One Anti-federalist, “The Impartial Examiner,” sums up best the fears that lie behind many of the criticisms of the proposed Constitution, and should strike us today for its remarkable foresight:
It is next to impossible to enslave a people immediately after a firm struggle against oppression, while the sense of past injury is recent and strong. But after some time this impression wears off against oppression, while the sense of past injury is recent and strong. But after some time this impression naturally wears off – the charms of popular equality, which arose from the republican plan, insensibly decline – the pleasures the advantages derived from the new kind of government grow stale through use. Such declension in all those vigorous springs of action necessarily produce supineness. The alter of liberty is no longer watches with such attentive assiduity; a new train of passions succeeds to the empire of the mind; different objects of desire take place; and if the nation happens to enjoy a series of prosperity, voluptuousness, excessive fondness for riches, and luxury gain admission and establish themselves – these produce venality and corruption of every kind, which opens a fatal avenue to bribery. Hence it follows, that in the midst of this general contagion a few men – or one – more powerful than the others, industriously endeavor to obtain all authority; and by means of great wealth – or embezzling the public money – perhaps totally subvert the government, and erect a system of aristocratical or monarchic tyranny in its room. It is this depravation of manners, this wicked propensity, my dear countrymen, against which you ought to provide the utmost degree of prudence and circumspection.
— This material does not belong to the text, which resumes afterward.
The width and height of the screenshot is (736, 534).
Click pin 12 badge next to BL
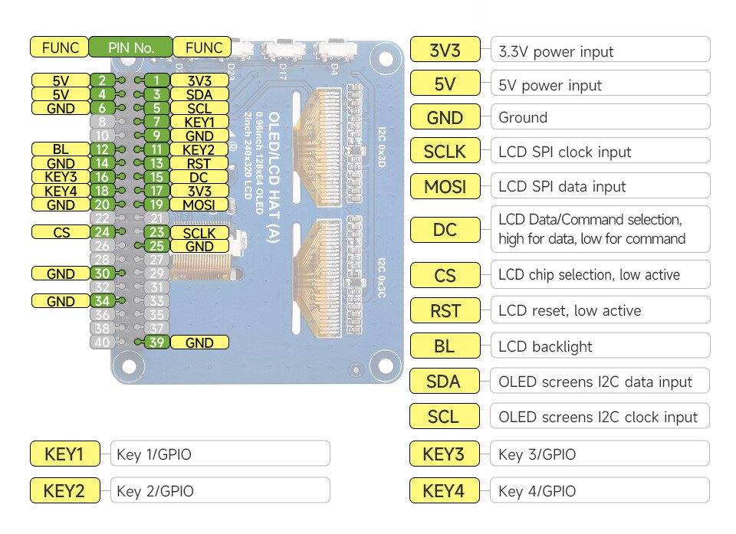(x=102, y=149)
Particularly in this time when both so-called conservatives and so-called liberals are largely in agreement that the main aim of modern Republicanism is little different than that aim first articulated by Machiavelli and developed further by Bacon, Hobbes, Locke and Smith – namely, national glory, power, wealth, growth. and dominion over the natural world – Americans who would attempt to discern some possible divergence from this main project are hard pressed to find potent articulations of a true alternative among today’s major parties. How strange perhaps the words of the Impartial Examiner sound, particularly the use of the words “prosperity” and “luxury” laced with negative connotations when today they are deemed wholly positive! Such strangeness we are well advised to confront and to consider as a way of being shaken from the narrowly conceived political differences of our day, to consider a true and forceful opposition to our predominant worldview. We are well-advised to look at articulations of what might be called a submerged but powerful “alternative tradition” in American – and indeed, Western – political thought, one that was powerfully articulated by the original opponents to the Constitution.